Task requirements: Rewrite the records from the line that contains "Go to the Chatter tab" through the line that contains "Action: [16, 186]", inclusive, as a two-column CSV with the headers "instruction" and "location". Give one row per record, put each value in a single quoted field with line breaks replaced by spaces, and leave the pictures out.

Provided records:
####################
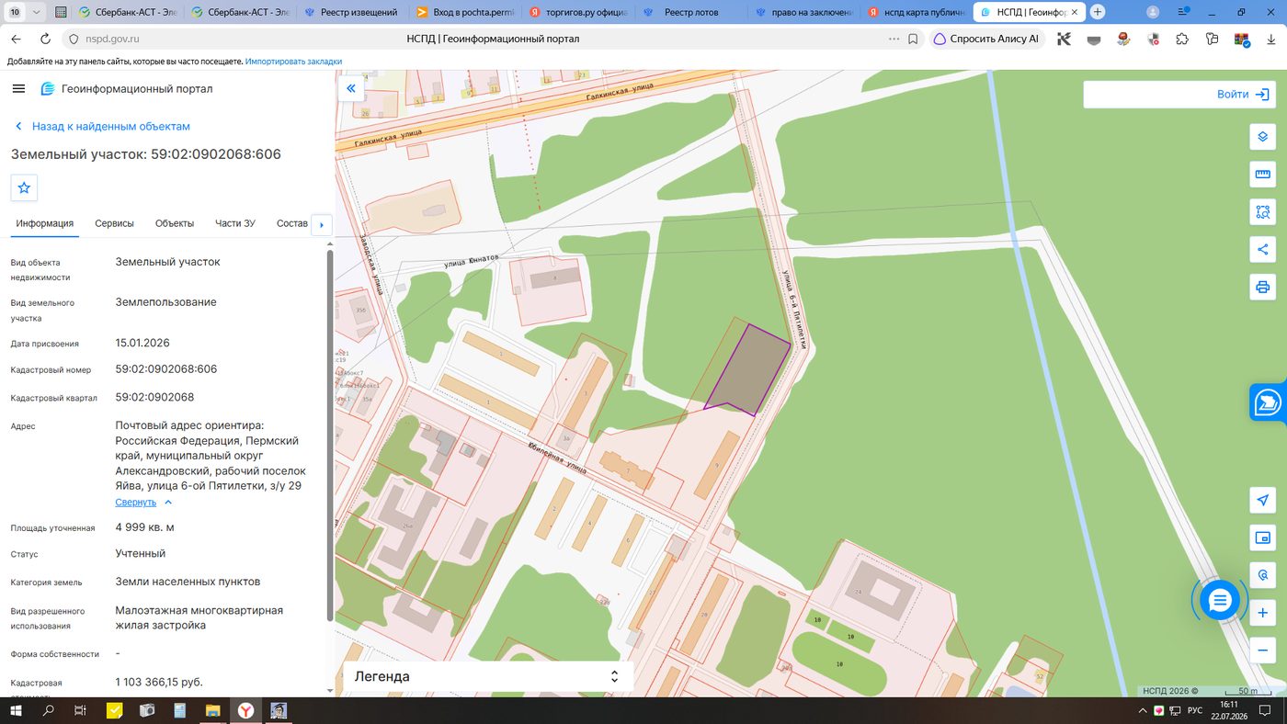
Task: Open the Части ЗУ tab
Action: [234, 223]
####################
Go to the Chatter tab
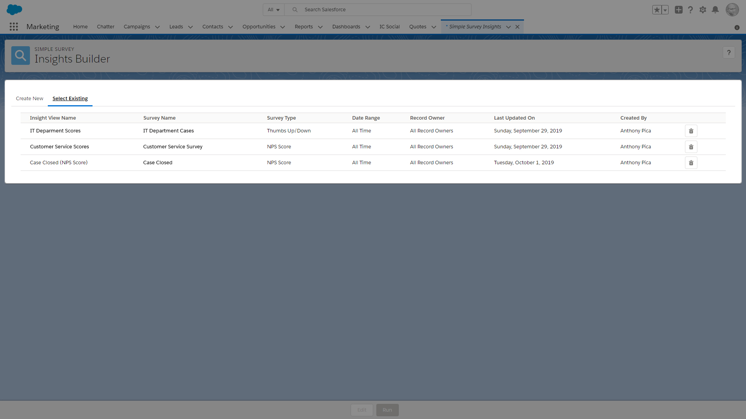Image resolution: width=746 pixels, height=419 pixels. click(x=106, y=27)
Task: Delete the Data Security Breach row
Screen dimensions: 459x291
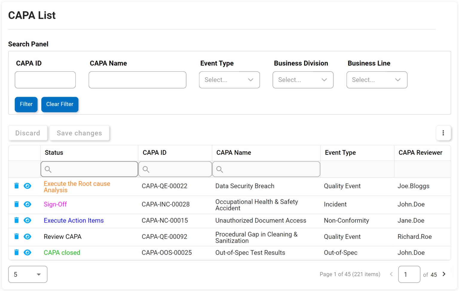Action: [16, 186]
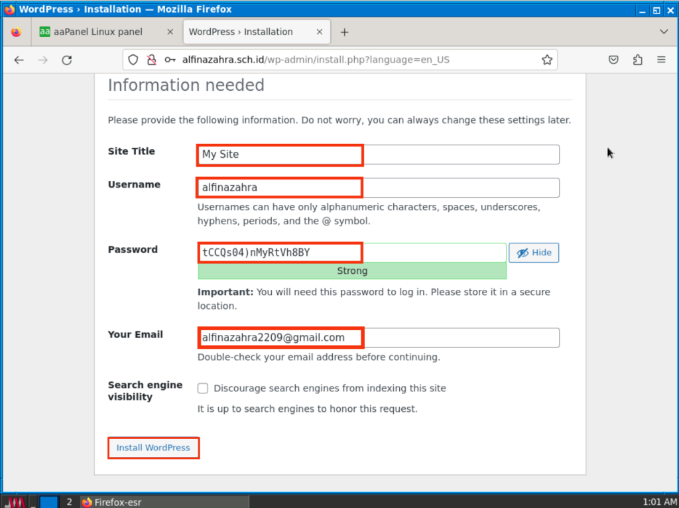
####################
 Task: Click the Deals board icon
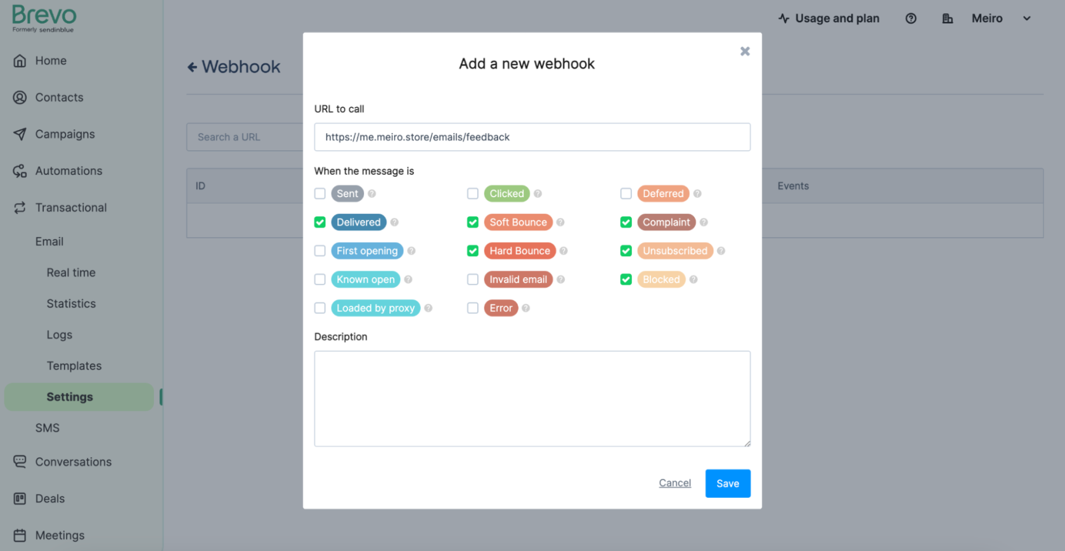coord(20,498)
####################
Exercise output:
instruction,location
"Go to the Chatter tab","Image resolution: width=746 pixels, height=419 pixels. click(x=106, y=27)"
"Task: Delete the Data Security Breach row Screen dimensions: 459x291","Action: [16, 186]"